US Markets - Five Points
US markets are slightly stronger, don’t sell new highs.
I’m sympathetic to the argument that Zohran Mamdani delivered the defeat to the Democratic establishment that it deserved. I was going to write about his proposals and unintended consequences, but a local did it for me. These days, I follow a general rule: wait a year after an election before judging a politician too harshly. Still, it’s worth noting that Mamdani refuses to affirm Israel’s right to exist and won’t condemn calls to “globalize the intifada.” That bothers people, but this is America. You’re free to hold even the most foolish opinions, including defending regimes that would enslave the women in your family.
The Gini Coefficient measures income or wealth inequality on a scale from 0 (perfect equality) to 1 (perfect inequality). A higher value means greater inequality. In 1925, just four years after publishing his essay "The Measurement of Inequality," Corrado Gini signed the "Manifesto of Fascist Intellectuals." His scientific work became so entwined with fascist governments that, after their collapse, he was put on trial for serving as a Fascist apologist.

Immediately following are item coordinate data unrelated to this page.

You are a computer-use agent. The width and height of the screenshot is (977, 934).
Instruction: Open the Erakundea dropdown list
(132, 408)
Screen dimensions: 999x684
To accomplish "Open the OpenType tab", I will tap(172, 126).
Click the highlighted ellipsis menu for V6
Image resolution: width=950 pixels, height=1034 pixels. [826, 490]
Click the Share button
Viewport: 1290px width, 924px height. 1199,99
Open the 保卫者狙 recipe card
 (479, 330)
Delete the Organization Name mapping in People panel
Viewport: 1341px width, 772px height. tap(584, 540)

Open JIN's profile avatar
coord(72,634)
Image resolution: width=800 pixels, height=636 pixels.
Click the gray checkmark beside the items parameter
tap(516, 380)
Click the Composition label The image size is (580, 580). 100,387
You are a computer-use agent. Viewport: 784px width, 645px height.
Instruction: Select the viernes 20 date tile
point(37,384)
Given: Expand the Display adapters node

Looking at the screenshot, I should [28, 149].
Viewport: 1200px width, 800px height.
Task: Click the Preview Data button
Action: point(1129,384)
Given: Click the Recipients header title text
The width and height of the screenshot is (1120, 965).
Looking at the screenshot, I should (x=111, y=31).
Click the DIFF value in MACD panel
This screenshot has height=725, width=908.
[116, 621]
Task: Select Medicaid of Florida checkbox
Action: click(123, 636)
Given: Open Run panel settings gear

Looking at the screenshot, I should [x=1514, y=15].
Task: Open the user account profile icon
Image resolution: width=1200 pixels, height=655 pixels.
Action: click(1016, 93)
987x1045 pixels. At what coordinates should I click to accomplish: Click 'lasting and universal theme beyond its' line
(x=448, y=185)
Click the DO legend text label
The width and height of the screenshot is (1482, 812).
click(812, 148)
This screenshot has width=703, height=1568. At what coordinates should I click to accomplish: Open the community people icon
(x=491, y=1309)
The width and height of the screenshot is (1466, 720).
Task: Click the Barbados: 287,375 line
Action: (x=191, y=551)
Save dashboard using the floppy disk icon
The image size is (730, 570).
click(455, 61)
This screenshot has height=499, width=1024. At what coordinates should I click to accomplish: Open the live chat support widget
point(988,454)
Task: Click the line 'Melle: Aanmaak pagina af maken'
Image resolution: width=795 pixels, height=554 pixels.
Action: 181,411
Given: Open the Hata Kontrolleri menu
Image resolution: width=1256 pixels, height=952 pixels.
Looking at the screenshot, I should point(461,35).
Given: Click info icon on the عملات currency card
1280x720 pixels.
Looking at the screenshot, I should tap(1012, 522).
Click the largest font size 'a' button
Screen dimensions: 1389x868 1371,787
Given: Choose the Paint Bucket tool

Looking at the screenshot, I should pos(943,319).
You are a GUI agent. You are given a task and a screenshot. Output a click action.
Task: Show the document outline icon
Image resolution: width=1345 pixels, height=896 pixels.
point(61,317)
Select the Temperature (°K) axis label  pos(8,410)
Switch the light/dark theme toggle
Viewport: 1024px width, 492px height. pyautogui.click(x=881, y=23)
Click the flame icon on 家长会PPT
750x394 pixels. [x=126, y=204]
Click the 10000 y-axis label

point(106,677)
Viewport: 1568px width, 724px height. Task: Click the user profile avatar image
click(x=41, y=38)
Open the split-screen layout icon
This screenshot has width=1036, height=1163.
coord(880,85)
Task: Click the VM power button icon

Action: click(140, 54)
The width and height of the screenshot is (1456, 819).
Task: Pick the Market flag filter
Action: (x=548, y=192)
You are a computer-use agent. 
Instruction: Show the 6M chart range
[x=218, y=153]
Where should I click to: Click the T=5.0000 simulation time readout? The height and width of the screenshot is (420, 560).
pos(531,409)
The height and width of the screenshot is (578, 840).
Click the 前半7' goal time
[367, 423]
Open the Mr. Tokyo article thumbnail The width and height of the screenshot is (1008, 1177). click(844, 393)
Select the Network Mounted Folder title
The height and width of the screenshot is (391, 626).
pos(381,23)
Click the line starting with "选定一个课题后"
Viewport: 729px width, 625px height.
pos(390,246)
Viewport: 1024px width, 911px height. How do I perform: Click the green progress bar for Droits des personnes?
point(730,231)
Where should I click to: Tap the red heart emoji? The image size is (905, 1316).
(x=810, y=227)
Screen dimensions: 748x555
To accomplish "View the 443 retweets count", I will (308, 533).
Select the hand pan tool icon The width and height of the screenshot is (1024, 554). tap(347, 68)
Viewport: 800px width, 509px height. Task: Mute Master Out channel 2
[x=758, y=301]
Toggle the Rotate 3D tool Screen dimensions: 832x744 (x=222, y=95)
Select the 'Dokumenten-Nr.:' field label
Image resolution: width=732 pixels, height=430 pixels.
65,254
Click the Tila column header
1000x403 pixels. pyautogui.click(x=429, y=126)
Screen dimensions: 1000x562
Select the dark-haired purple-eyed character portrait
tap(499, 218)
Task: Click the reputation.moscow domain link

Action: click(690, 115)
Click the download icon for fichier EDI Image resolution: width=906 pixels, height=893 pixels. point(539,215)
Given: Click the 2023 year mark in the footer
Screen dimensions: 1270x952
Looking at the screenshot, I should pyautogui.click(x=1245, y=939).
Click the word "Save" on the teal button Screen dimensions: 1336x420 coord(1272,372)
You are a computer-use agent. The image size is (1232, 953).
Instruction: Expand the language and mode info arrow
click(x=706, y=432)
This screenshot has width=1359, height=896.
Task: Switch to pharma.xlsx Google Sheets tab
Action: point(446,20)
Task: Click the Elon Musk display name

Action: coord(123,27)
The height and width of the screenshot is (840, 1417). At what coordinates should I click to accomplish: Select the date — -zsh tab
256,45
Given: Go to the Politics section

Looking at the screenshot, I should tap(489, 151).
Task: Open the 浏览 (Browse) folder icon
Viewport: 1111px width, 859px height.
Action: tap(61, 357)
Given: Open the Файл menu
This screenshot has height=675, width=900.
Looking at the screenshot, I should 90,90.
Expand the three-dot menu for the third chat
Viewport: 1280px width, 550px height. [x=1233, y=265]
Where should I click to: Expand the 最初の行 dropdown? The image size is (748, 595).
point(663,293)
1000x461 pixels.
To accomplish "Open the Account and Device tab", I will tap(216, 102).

Every summer, we send our kids away to single-sex camps in Maine. “It’s 8 weeks, you’re on your own, no social media, no cellphones, pick it up yourself, if you have a problem, you can write a letter, but no one is coming to save you.” Summer camps are training for children, but also for parents. My daughter has already left; this is her last year, and I shake my head at how fast our time has gone. The boy is going this weekend, but boys are easier. Anyway, outside of periodic trips to Maine, Long Island, and California, I’m free for most of July and August. If we know each other, hit me up and we will hang out.
Louise Norton, born in Grenada in 1900, met her husband, Earl Little, a Baptist minister, at a United Negro Improvement Association meeting in Philadelphia in 1917. In 1925, when the Littles were living in Omaha and Louise was pregnant with her son Malcolm and home alone with her three young children, mounted Klansmen came to their house, threatening to lynch the Reverend Little. Finding him not at home, they shattered all the windows. Driven out of Omaha, the Littles eventually settled in Lansing, Michigan, where vigilantes burned their home to the ground. In 1931, the Reverend Little was killed by a streetcar; much evidence suggests that his death was not an accident. After Little's death, the insurance company denied his widow his life insurance. For a while, Louise and the children lived on dandelions. In 1939, after giving birth to her eighth child, Louise Little was committed to an insane asylum at the Kalamazoo State Hospital. Her son Malcolm was moved into foster care and then a juvenile home, and eventually lived in Boston with his half-sister. He would one day change his name to Malcolm X.
If hard times widened some divisions, they narrowed others. People who were doing well one day could be reduced to indigence the next. Then, too, it was impossible not to bear witness. Unemployment had this side effect: people had more time on their hands to listen to the radio. One third of all movie theaters closed, but, between 1935 and 1941 alone, nearly three hundred new radio stations opened. By the end of the decade, the United States had more than half the world's radio sets, at a time when radio broadcasts chronicled and dramatized the suffering of the poor to a national audience, both in reporting and in the emerging genre of the radio drama, with a new vocabulary of sound effects, immediate and visceral.